TL;DR

Researchers have developed an end-to-end pipeline to extract and analyze institutional affiliations from all accepted ICLR 2026 papers. The resulting dataset and visualizations provide a clearer picture of who is shaping AI research today, based solely on PDF data. This addresses previous profile drift problems and offers a robust resource for understanding research trends.

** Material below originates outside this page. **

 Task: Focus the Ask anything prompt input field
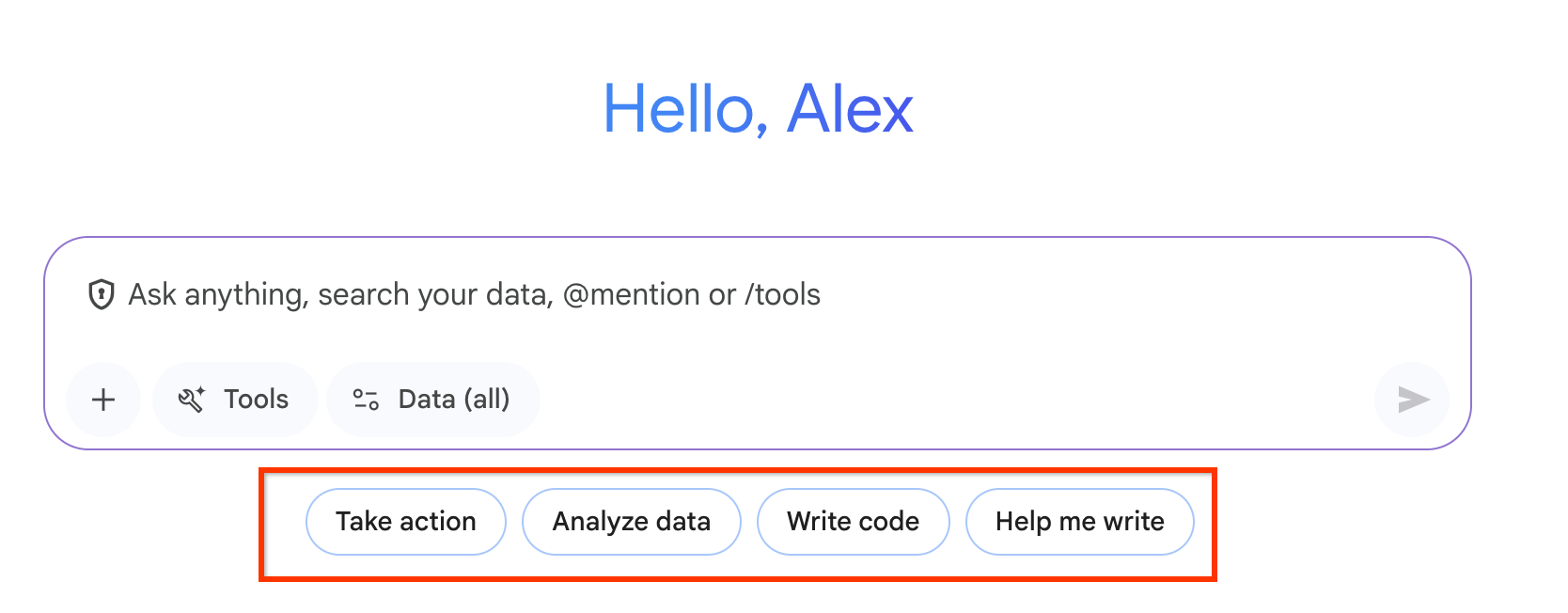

A new pipeline has converted all 5,356 accepted papers at ICLR 2026 into a verified, PDF-derived institutional-affiliation dataset and visualizations, offering a clearer view of the institutions shaping AI research today. This approach circumvents previous issues with author profile drift, providing more accurate data for analysis.

The pipeline extracts affiliations directly from PDF title blocks, not from author profiles, reducing errors caused by profile updates or inaccuracies. It employs a set of ~250 regex rules to normalize institution names, ensuring consistency across the dataset. The dataset includes details such as institution names, countries, and paper titles, with counts based on each paper’s affiliations.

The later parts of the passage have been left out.